Когда Жемарин-старший с детьми отправился на прогулку, Горский хотел остаться в доме. За время их отсутствия он был намерен убить всех домочадцев.
То же ожидало бы возвратившихся после катания.
Но Иван Сергеевич, желая доставить удовольствие сыну бедного бухгалтера, настойчиво пригласил:
– Витольд Людвигович, поедемте покатаемся! И потом домчим вас до дому.
Горский вздохнул и согласился.
«В этом есть социальная справедливость, – подумал он. – Эксплуататор доставляет удовольствие порабощенному капиталом. Да и я, как меч правосудия, допущу гуманный поступок: пусть напоследок папаша покатается со своими отпрысками. – И возбуждающая радость мысль зашевелилась в его черепной коробке: – Вот вы, все трое, завтра станете трупами! Вы, которые за гроши мучили меня, талантливого человека, унижали подачками с вашего хозяйского стола, вы все ляжете в могилу. Ваши черепа будут раздроблены, сердца пробиты пулями».

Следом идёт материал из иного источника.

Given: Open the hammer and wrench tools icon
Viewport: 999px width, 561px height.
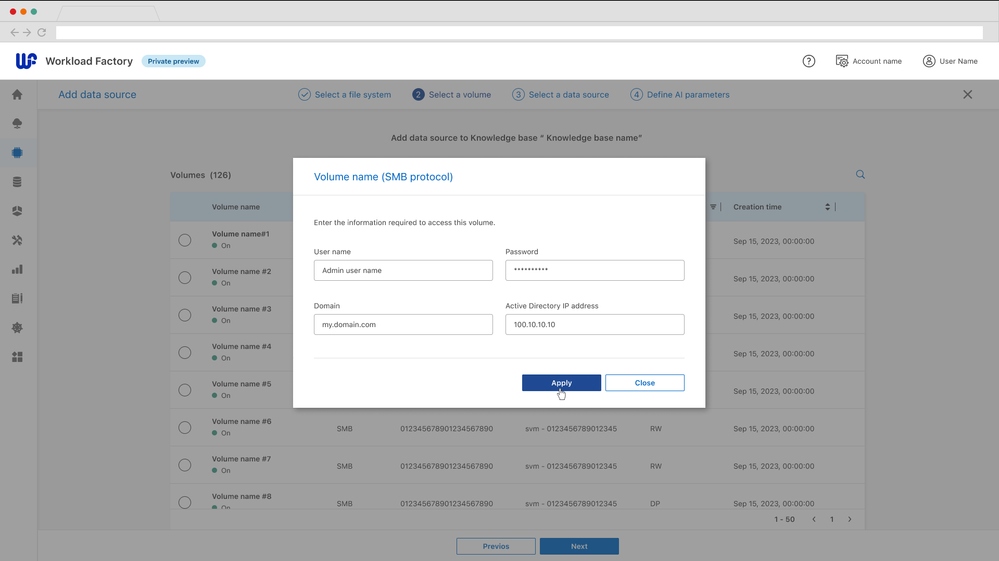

Вдруг он очнулся, его за руку теребил Александр:
– Садитесь рядом со мной, Витольд Людвигович! Здесь мягче и подушка под спиной теплая.
«Скоро ляжешь еще мягче. Будут юродивые причитать: „Пусть земля тебе, мученик, будет пухом!“» И он расхохотался так дико, что Иван Сергеевич удивленно посмотрел на гимназиста:
– Что с вами?
Потом они поехали вечерними улицами древнего города. В ясном морозном воздухе, на беспредельной высоте, горели звезды. Пара, словно ветер, неслась вперед, коренник дробил крупной рысью, пристяжная метала из-под копыт снежные комья… Хороша ты, жизнь!
Вот уж точно: жизнь дает Господь, а отнимает всякая мразь!
На следующий день произошло то, что заставило назвать гимназиста Горского Мясником.
Итак, 1 марта Витольд Людвигович, как обычно, пришел в дом Жемарина в четыре часа пополудни. Два часа он занимался с мальчиками.
В начале седьмого все сели за чай.
– Батюшка, – сказала няня, – так мы с кучером нынче и отвезем твою посылочку в монастырь?
Речь шла о подарках купца настоятельнице Воскресенского монастыря для раздачи насельницам. Во дворе сани уже были нагружены всякого рода товарами: рисом персидским очищенным, несколькими головами сахара, дюжиной бутылок фруктового сиропа, лежало фунтов десять чая цветочного, шоколад «Санте», мешок гречневой крупы.
– Не поздно ли нынче? – засомневался Иван Сергеевич.
– Благое дело завсегда ко времени, – резонно возразила старушка. – Да и езды тут – рукой подать.
– Тогда, мои золотые, с Богом, – напутствовал купец. – Да, чуть не запамятовал, я привез для сестер полдюжины арбузов да два десятка апельсинов. Стоят в мешках, кучер мой в сени занес. Пусть разговеются. Да поклон мой скажите сестрам.
Сани уехали. Вскоре по делам ушел и сам хозяин.
…Горский вновь вернулся в учебный зал, продолжил занятия со старшим сыном Жемариных Иваном. Тот выполнял задание учителя – решал тригонометрическую задачу.
«Пора!» – решил Горский. Он наклонился к своему портфелю, стоявшему на полу возле стола, медленно достал болванку, поднялся во весь рост и с размаху стукнул ребенка по темечку.
«Только бы успеть перехватить тело, прежде чем оно грохнется на паркет!» – все время думал Горский.
Но мальчик не упал. Он завалился вперед, и алая сильная струя крови залила аспидную доску и стол.
«Сколько крови! – удивился Горский. – Итак, счет я открыл – первый! – с чувством странного удовлетворения подумал он. – Самое главное – ловить их по одному. А как ловить? Сачком – как бабочек? Куда я дел сачок?»
Вдруг он с ужасом ощутил, что его рассудок, остававшийся холодным до начала дела, помутился, лопнул, распылился. Он никак не мог сосредоточиться на одной мысли, понять, что теперь следует делать.